Observe that, if we instantiate $\mathcal L$ with a bitopological space, the two conditions (1) and (2) exactly express that $\alpha$ and $\beta$ represent (the complement of) the same convex compact subset.

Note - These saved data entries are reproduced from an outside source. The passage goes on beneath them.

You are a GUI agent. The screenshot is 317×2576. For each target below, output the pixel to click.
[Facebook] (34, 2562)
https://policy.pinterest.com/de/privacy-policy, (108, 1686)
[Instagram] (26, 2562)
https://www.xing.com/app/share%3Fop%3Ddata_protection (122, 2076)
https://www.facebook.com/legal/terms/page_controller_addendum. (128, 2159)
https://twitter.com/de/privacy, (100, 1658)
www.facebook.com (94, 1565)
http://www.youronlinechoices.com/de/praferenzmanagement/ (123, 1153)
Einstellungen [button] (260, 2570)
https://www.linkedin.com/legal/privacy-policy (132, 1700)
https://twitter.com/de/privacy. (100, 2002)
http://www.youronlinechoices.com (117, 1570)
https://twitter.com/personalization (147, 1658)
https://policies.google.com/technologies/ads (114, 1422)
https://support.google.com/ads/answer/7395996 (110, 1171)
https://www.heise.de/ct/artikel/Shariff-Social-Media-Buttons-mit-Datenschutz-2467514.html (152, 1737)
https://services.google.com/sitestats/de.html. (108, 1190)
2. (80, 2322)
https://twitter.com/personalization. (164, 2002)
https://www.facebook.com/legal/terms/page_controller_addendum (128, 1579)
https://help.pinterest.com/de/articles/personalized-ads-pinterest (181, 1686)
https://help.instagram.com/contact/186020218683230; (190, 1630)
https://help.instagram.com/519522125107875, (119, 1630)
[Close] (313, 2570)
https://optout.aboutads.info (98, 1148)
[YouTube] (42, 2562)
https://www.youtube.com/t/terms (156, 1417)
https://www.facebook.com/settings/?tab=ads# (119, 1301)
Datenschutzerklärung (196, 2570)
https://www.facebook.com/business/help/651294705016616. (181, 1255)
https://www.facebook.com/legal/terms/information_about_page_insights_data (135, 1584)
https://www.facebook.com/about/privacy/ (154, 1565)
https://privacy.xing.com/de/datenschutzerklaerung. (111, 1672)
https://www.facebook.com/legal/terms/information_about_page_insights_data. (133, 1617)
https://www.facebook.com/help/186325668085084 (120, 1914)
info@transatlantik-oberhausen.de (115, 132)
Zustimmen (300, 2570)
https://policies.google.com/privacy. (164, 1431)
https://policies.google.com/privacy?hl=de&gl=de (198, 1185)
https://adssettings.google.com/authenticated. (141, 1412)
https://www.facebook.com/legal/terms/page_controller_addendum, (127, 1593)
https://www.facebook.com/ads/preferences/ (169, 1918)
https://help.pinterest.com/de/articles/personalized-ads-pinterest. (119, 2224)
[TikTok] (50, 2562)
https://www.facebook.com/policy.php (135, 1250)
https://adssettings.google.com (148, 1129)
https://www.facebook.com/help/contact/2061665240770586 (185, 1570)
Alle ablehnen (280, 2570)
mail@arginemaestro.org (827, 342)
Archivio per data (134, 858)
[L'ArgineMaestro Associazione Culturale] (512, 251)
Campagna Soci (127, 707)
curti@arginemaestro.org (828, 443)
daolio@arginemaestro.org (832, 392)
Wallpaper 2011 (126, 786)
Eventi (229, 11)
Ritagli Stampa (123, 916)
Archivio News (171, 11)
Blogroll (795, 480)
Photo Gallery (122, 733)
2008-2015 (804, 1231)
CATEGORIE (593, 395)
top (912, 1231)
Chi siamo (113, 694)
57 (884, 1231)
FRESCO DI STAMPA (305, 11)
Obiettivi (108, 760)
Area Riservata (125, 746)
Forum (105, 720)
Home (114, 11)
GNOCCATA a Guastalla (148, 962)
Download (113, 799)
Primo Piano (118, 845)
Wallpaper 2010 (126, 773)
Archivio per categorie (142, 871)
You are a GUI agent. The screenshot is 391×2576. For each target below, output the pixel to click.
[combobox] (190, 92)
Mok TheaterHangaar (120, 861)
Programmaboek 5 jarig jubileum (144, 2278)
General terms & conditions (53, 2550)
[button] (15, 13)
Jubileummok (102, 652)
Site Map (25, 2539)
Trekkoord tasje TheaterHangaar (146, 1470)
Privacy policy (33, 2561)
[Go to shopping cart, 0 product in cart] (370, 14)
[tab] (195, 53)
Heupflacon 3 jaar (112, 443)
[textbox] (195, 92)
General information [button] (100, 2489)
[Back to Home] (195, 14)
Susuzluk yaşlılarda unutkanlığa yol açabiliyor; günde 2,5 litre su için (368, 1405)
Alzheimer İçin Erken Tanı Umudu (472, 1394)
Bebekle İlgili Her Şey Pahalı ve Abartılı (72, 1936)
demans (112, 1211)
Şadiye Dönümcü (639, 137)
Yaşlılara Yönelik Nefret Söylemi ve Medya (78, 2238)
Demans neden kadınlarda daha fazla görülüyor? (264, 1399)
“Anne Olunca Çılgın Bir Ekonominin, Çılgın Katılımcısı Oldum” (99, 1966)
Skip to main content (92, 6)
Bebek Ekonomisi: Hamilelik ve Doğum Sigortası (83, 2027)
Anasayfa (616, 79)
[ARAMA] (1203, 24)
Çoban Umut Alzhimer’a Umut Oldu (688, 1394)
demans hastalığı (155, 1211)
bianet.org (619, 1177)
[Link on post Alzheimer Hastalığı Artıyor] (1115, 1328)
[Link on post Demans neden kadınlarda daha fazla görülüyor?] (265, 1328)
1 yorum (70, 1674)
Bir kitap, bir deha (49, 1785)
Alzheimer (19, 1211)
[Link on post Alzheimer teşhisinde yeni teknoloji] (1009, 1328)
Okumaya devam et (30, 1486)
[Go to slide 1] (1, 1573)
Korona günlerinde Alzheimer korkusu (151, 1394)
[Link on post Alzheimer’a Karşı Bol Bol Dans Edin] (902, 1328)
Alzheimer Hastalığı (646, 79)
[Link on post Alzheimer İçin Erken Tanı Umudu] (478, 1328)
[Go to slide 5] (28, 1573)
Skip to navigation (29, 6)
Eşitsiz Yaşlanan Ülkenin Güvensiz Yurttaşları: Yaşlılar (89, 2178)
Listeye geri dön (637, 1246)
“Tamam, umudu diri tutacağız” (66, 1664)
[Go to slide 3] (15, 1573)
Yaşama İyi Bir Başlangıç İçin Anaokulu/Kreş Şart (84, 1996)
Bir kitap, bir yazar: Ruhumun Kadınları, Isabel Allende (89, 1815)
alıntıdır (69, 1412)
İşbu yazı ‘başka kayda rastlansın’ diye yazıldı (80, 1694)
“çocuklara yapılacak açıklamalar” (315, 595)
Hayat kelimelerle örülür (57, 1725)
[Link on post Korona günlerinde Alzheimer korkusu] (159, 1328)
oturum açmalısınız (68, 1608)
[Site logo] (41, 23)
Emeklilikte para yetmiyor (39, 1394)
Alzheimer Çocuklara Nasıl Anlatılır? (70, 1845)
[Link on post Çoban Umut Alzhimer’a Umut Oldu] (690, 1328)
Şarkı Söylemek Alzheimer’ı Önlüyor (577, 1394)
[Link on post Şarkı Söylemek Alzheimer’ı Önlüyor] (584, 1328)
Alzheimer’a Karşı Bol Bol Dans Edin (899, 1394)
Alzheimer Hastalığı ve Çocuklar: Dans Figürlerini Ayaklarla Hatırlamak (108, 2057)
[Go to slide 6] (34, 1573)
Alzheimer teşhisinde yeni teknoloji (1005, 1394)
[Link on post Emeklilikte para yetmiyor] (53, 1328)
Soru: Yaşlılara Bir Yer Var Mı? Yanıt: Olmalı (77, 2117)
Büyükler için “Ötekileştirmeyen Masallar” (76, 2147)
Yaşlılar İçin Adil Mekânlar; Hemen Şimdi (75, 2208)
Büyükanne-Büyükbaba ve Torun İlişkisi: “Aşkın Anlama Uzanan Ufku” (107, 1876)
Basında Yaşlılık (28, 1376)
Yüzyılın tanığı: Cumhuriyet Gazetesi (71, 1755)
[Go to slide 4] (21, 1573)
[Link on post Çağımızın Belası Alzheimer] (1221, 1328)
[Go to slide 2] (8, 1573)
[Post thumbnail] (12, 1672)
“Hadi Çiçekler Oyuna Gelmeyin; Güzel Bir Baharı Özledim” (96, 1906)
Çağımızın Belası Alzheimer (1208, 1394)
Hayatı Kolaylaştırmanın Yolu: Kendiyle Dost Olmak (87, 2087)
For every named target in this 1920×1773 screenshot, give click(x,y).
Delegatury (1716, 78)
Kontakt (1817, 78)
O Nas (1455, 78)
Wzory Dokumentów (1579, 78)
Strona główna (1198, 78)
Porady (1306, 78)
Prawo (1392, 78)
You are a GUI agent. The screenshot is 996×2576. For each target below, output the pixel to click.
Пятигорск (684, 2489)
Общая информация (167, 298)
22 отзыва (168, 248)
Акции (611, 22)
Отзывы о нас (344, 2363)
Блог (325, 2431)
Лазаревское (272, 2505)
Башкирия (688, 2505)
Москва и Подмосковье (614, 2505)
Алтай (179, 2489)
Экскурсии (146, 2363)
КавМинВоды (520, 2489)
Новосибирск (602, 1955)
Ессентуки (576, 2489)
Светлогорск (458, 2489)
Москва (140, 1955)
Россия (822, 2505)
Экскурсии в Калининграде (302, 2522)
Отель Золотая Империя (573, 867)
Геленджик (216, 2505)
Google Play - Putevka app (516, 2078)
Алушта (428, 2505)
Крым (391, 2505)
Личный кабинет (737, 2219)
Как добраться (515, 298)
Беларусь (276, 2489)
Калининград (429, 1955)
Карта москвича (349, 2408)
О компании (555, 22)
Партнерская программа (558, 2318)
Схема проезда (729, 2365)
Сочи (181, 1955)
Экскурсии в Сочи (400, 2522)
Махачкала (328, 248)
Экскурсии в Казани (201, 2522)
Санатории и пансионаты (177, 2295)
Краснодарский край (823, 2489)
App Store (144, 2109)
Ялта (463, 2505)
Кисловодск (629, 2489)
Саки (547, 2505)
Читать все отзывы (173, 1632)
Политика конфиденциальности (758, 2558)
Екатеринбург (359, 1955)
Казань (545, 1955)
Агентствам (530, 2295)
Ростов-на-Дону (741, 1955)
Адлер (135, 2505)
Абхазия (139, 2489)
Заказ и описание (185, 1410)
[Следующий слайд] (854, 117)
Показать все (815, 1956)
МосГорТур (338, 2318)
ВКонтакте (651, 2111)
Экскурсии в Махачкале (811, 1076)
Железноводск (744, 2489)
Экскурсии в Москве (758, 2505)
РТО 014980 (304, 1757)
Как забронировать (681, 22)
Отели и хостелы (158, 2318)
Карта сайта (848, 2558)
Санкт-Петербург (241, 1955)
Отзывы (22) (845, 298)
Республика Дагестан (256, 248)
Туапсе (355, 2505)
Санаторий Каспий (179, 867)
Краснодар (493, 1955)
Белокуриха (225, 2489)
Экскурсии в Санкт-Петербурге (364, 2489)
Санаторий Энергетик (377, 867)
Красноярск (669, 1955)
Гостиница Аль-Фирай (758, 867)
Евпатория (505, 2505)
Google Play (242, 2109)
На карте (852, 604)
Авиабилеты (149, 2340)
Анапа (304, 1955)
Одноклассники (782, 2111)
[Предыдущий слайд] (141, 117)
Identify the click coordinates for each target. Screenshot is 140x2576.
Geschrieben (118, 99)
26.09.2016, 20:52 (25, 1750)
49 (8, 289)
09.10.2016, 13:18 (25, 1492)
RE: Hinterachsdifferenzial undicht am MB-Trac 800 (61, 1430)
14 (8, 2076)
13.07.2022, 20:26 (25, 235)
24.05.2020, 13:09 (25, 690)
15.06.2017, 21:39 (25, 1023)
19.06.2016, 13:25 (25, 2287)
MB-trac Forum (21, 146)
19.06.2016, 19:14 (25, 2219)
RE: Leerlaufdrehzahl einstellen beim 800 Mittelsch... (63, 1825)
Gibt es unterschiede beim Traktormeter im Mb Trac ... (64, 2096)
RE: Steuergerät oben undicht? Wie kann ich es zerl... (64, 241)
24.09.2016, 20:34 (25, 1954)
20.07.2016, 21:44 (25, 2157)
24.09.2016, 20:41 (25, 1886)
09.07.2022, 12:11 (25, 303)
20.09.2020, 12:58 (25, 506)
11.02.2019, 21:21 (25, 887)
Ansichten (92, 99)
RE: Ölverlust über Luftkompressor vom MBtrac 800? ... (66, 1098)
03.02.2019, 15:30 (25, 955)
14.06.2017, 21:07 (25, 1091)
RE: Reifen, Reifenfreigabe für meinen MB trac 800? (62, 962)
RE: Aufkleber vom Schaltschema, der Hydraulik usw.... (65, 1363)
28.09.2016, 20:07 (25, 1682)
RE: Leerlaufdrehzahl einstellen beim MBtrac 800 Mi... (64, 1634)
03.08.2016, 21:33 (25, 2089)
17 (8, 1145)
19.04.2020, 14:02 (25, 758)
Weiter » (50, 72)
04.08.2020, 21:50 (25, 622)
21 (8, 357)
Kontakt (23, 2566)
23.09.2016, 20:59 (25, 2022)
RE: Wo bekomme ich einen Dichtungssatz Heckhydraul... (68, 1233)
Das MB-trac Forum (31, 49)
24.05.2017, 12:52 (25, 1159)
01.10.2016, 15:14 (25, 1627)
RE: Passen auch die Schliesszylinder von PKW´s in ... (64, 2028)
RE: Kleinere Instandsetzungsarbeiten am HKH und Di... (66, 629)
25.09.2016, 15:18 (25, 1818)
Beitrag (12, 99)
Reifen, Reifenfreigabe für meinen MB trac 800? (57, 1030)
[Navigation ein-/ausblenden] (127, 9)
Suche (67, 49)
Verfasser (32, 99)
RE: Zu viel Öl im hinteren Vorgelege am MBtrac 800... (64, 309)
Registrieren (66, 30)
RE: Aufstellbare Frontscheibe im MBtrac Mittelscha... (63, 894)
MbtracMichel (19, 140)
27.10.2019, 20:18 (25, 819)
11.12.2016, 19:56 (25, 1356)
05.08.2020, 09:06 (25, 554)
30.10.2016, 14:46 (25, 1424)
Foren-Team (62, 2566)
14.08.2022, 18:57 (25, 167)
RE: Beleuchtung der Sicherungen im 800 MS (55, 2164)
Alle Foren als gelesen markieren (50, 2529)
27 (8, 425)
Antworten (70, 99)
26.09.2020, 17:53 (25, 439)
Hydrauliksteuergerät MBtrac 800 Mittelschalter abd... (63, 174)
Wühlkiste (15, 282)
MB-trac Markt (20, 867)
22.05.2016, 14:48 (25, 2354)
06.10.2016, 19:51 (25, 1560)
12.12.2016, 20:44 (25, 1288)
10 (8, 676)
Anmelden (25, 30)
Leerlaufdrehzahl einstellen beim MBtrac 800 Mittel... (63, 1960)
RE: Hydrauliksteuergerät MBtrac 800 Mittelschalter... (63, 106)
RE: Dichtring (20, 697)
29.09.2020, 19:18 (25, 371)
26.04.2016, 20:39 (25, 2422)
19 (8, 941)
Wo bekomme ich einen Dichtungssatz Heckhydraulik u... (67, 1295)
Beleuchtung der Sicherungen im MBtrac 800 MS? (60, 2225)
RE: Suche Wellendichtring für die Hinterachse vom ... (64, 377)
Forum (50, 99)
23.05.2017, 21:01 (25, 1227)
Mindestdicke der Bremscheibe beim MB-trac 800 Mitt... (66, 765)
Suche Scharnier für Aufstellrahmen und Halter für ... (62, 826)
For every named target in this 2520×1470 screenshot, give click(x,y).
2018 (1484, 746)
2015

Fix $\alpha \in L_+ \times L_-$ and define $\beta = (\beta_+, \beta_-) \in L_+\times L_-$ as follows

\begin{align*} \beta_+ &= \ \bigvee \{ x \in L_+ \mid (\alpha_+, \alpha_- \vee x^*) \in \mathrm{tot}\} \quad\text{and}\\ \beta_- &= \ \bigvee \{ y \in L_- \mid (\alpha_+\vee y^*, \alpha_-) \in \mathrm{tot}\}. \end{align*}

Observe that this definition yields precisely the pair $(X \setminus {\downarrow K}, \ \ X \setminus {\uparrow K})$ for $K = X \setminus (U_+ \cup U_-)$ in a compact regular bitopological space $(X,\tau_+, \tau_-)$. Indeed, by the Hofmann-Mislove theorem, the compact downset $\downarrow K$ can be uniquely represented as a Scott-open filter $\mathcal S_K = \{ V_-\in \tau_- \mid \downarrow K \subseteq V_-\} = \{ V_- \mid U_+ \cup U_- \cup V_- = X\}$ on $\tau_-$. Further, $\tau_+$ is order-isomorphic to the poset of Scott-open filters on $\tau_-$ (Lemma 5.3.6 in [2]), where a Scott-open filter $\mathcal S$ is send to the $\tau_+$-open $\bigcup \{ V_-^* \mid V_- \in \mathcal S\}$. Because $V_- \in \mathcal S_K$ implies $V_-^{**} \in \mathcal S_K$ and because $V_-^* = V_-^{***}$, we obtain the expected equality $X \setminus \downarrow K = \bigcup \{ V_- \mid U_+ \cup U_- \cup V_-^* = X\}$.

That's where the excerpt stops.